The investigation of scoring functions supports better understanding of novel value criteria and justifies their application in MCDA tools. In addition, weighting of criteria also depends on the applied scales, so it is necessary to develop credible and transparent scoring functions that are made explicit before the weighting exercise [38]. The ultimate goal of this research was to facilitate the development of well-designed MCDA tools by systematically collecting the existing criteria and their scoring functions, with special focus on novel value criteria. Tables 1, 2 and 3 highlight the most frequently used criteria, and ESM 2 provides the pool of existing scoring functions. These results may provide substantial support for the development of MCDA tools in terms of the selection and measurement of different value criteria.

An important limitation of the current review is that, despite the broad literature search strategy, relevant papers might have been missed, e.g., if a tool was developed for the evaluation of a specific compound or therapies for a specific rare disease, and the general search terms did not capture the MCDA tool. Moreover, the time frame investigated was relatively short to maintain the feasibility of the research. A further limitation is that no formal analysis was performed to judge the appropriateness of the scoring functions identified for the different value criteria.

6 Conclusion

Our results confirmed that using only traditional criteria in HTA found in cost-effectiveness and budget impact analyses could miss components of health economic value. By reviewing the current literature, more evidence is published in terms of the scope of relevant value criteria. We identified several novel value criteria, but the methods of evaluating these criteria were not sophisticated, and rationales for the applied scoring functions were missing. Therefore, questions remain around what novel components of value are most helpful to measure and how.
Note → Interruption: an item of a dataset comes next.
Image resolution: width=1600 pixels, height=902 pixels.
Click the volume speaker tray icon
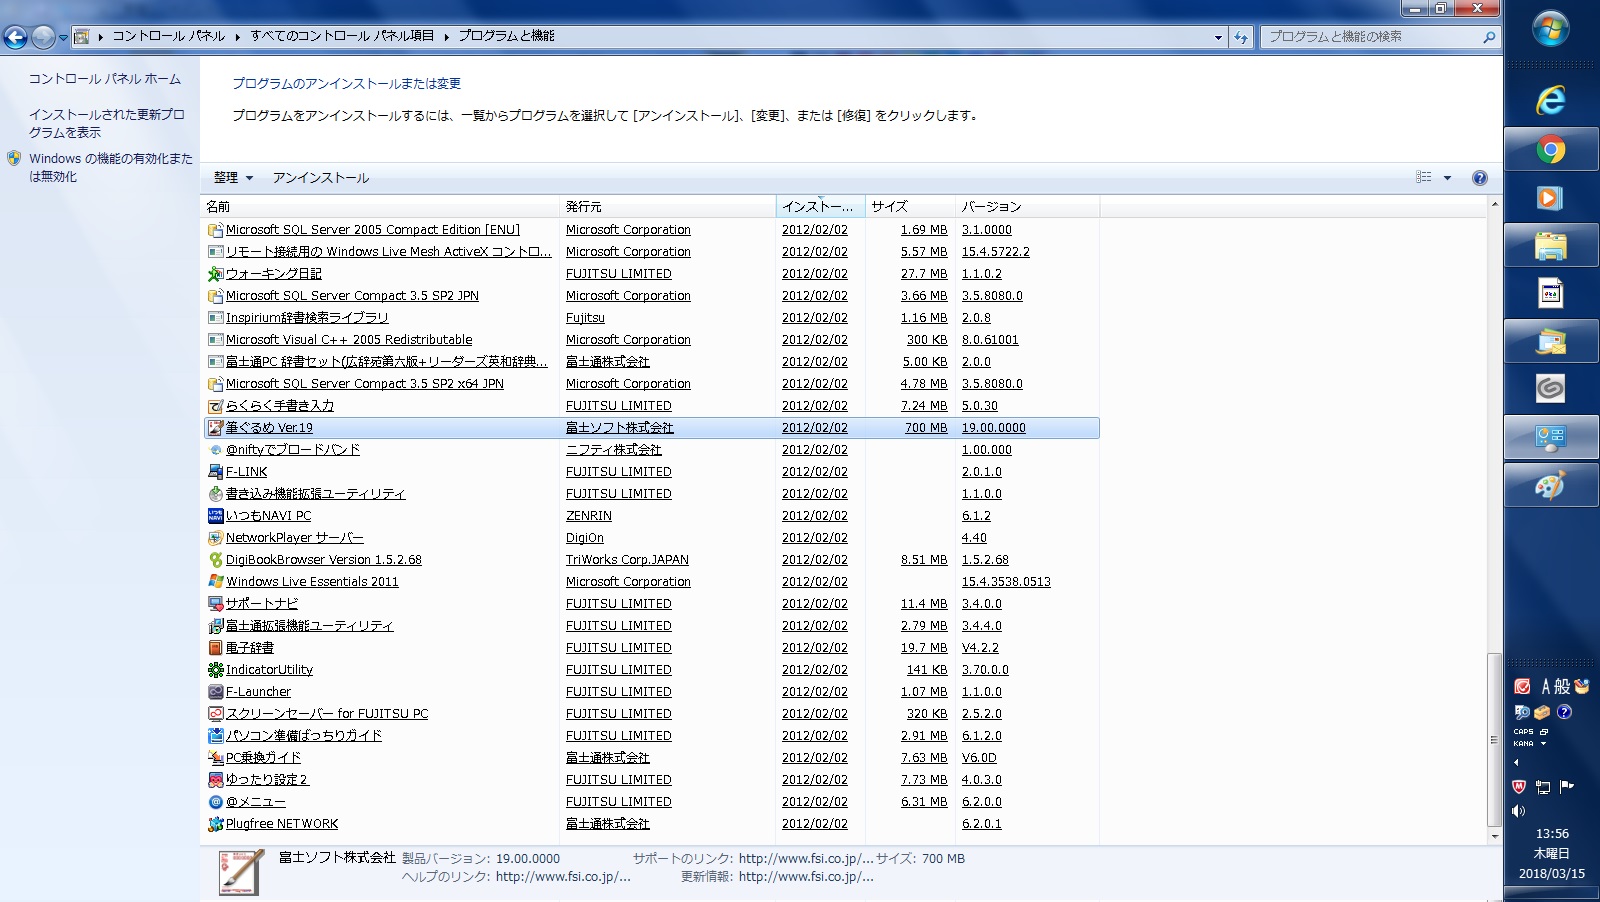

MCDA is a promising tool in the implementation of novel value criteria into the evaluation process for orphan drugs. To support the development of a transparent and justified evaluation process, the measurement methods and scoring functions for novel value criteria should be further investigated. Future lines of this research will support the development of an MCDA framework for the evaluation of novel value criteria to be used as a supplement to traditional cost-effectiveness evaluations in HTA.